*DATA SHOWN*:
__________

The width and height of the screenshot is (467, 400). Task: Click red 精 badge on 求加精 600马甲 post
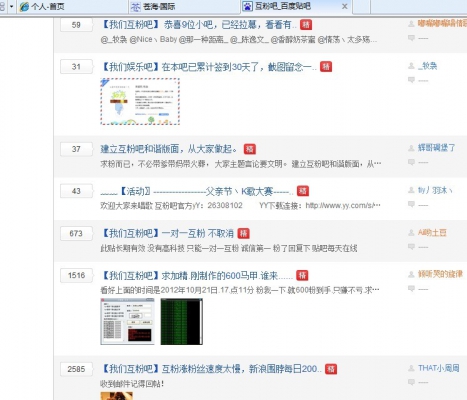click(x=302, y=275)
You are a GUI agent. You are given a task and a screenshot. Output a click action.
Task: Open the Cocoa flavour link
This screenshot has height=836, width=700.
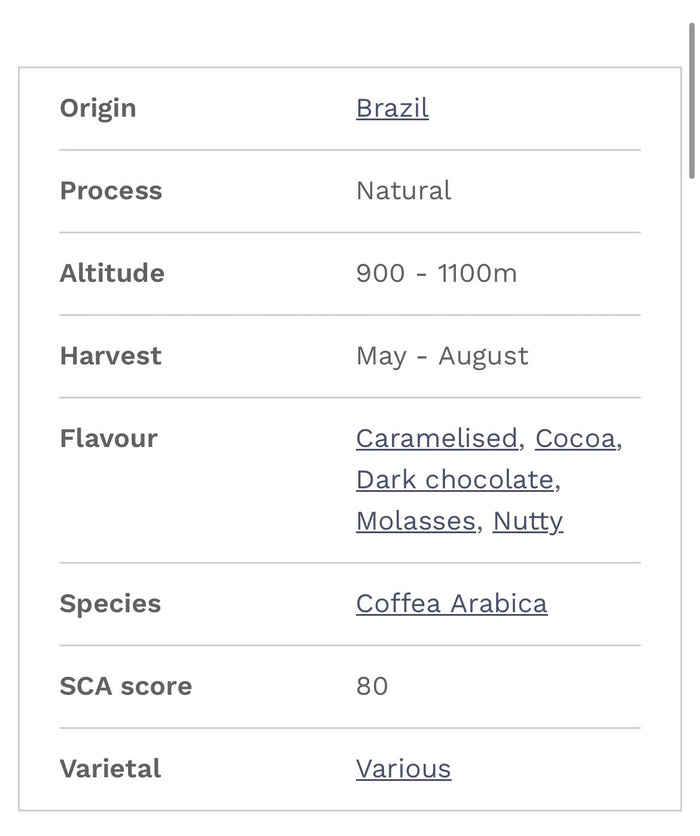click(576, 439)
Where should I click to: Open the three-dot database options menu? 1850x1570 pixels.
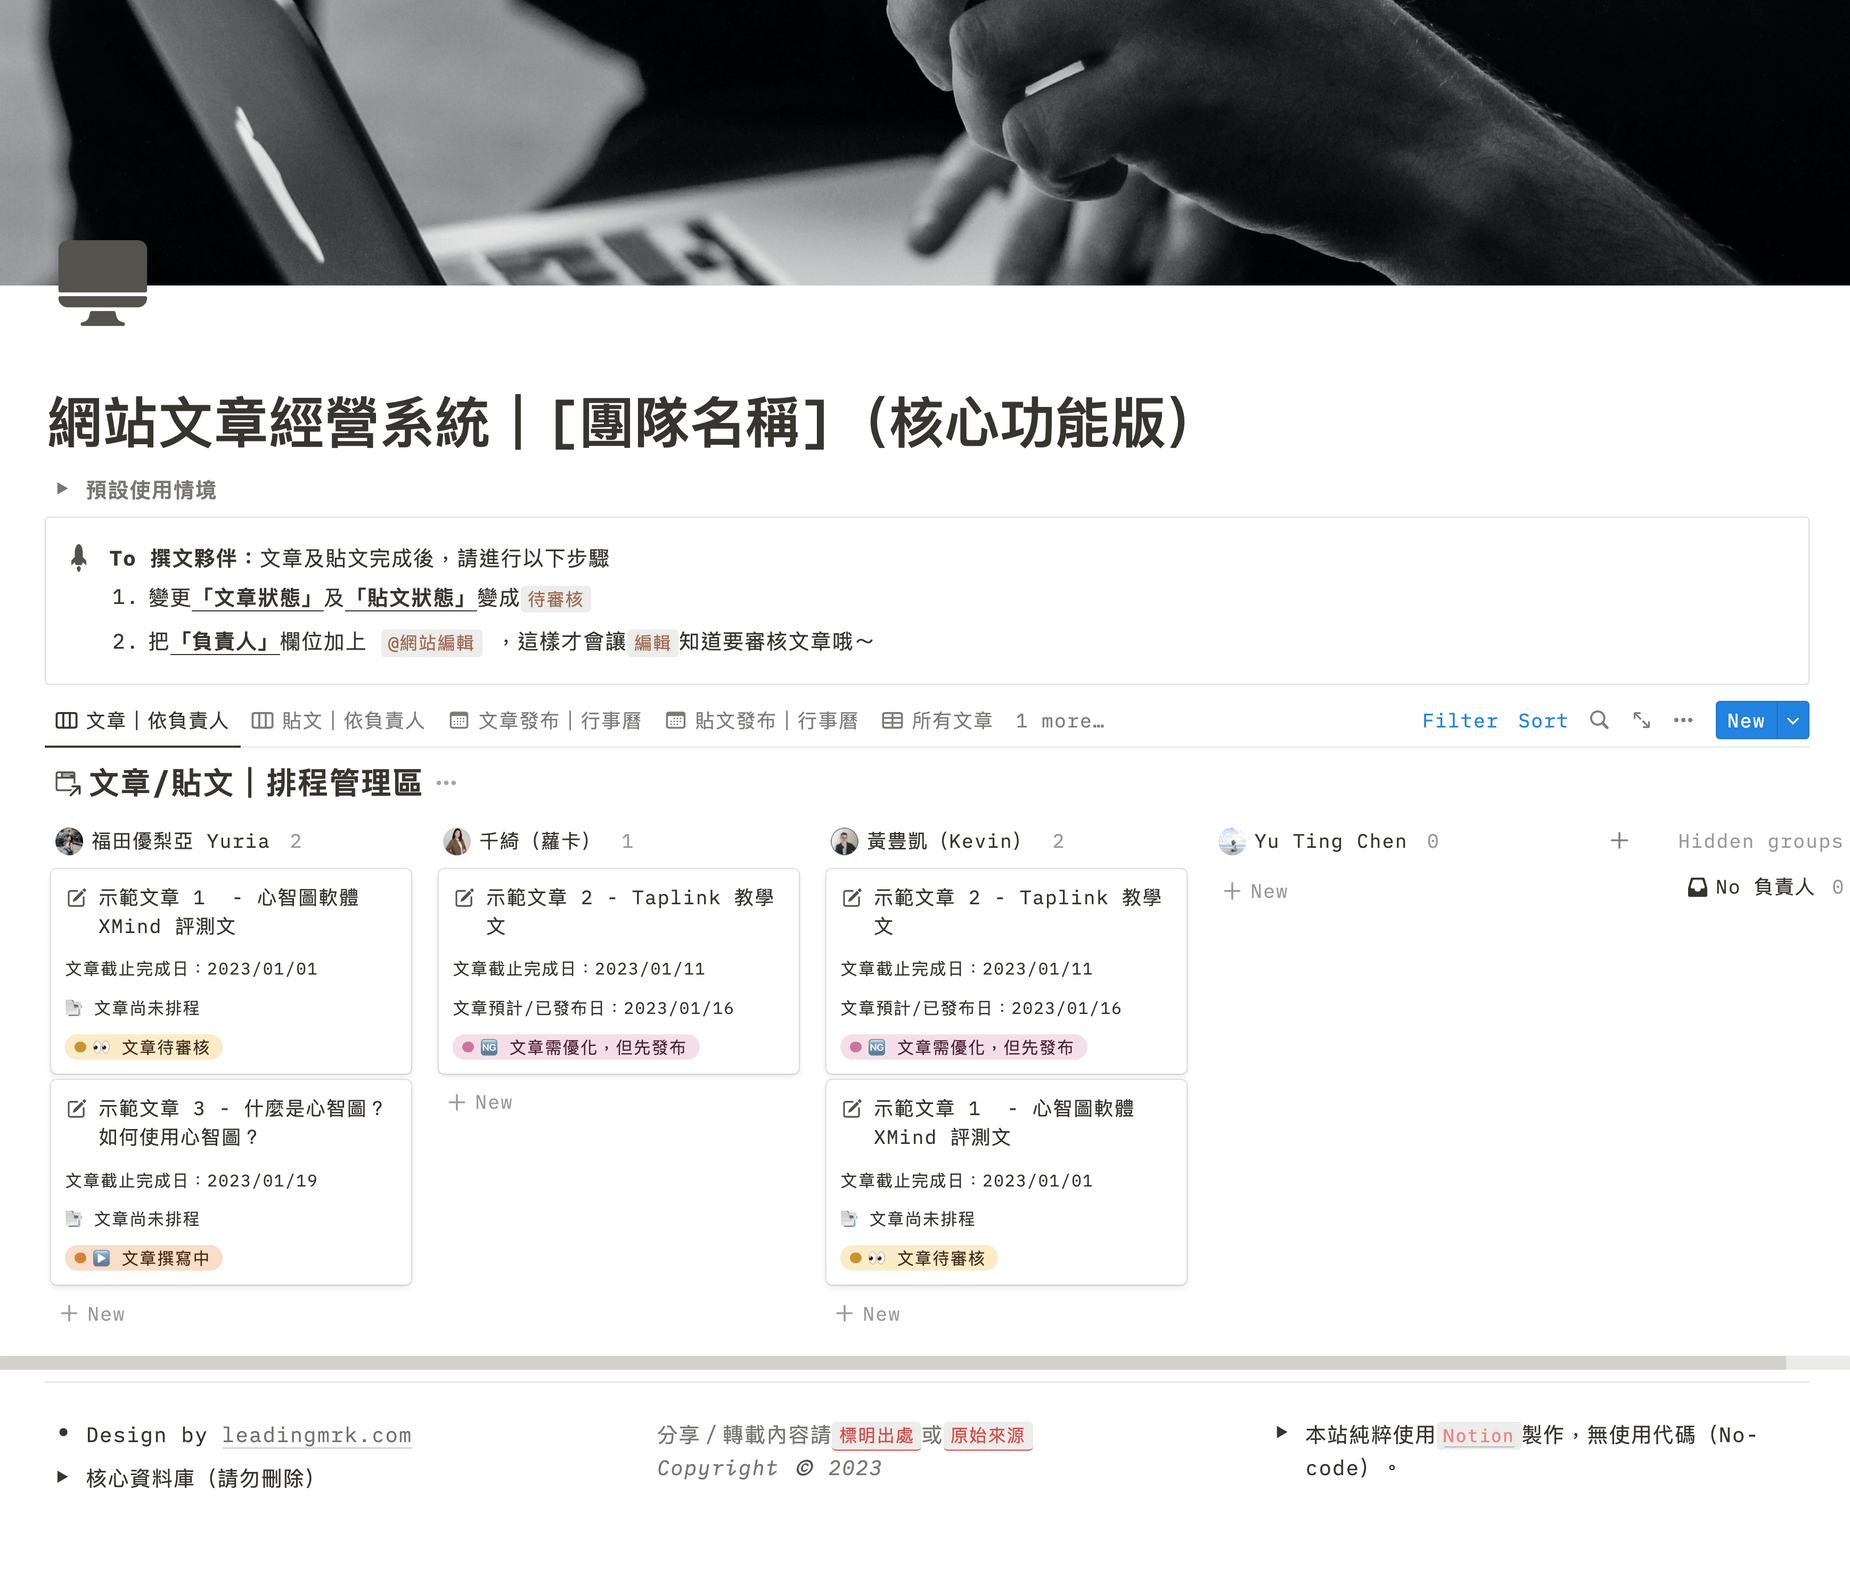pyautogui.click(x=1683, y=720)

__________

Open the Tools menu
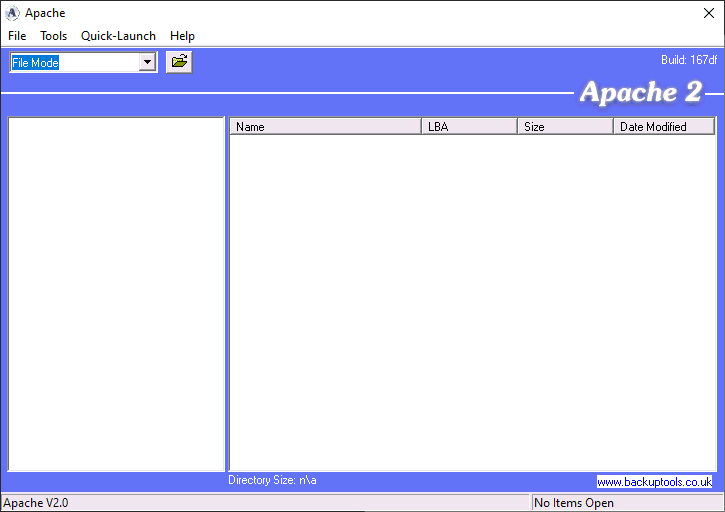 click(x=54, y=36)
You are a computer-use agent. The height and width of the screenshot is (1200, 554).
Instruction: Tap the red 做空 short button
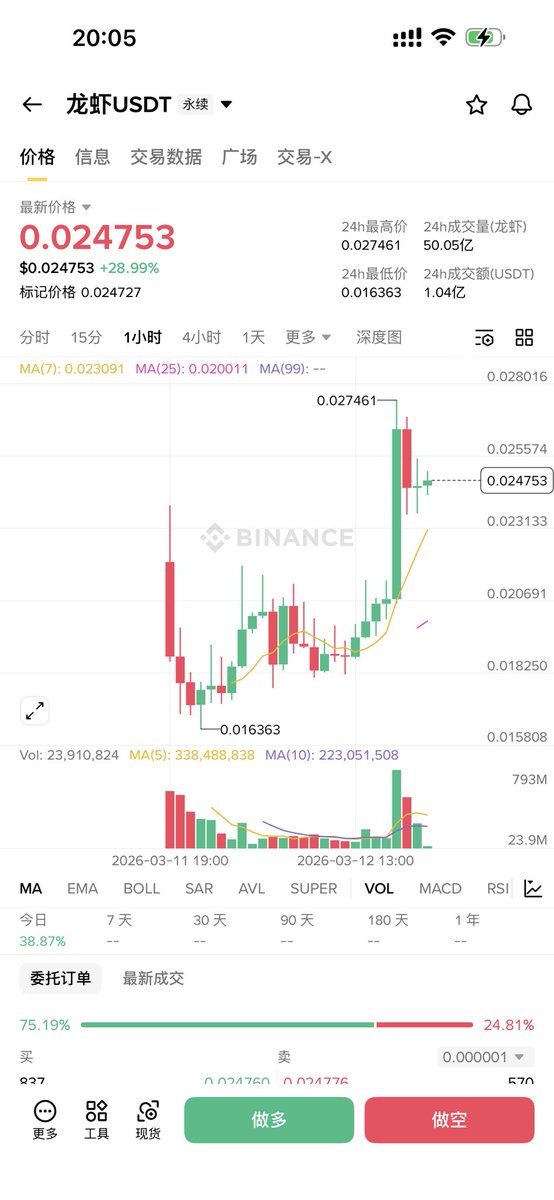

__________

*TASK DESCRIPTION*:
Go through the entries above and copy every line containing "agent".

*EXERCISE SOLUTION*:
You are a GUI agent. You are given a task and a screenshot. Output a click action.
You are a computer-use agent. The height and width of the screenshot is (1200, 554).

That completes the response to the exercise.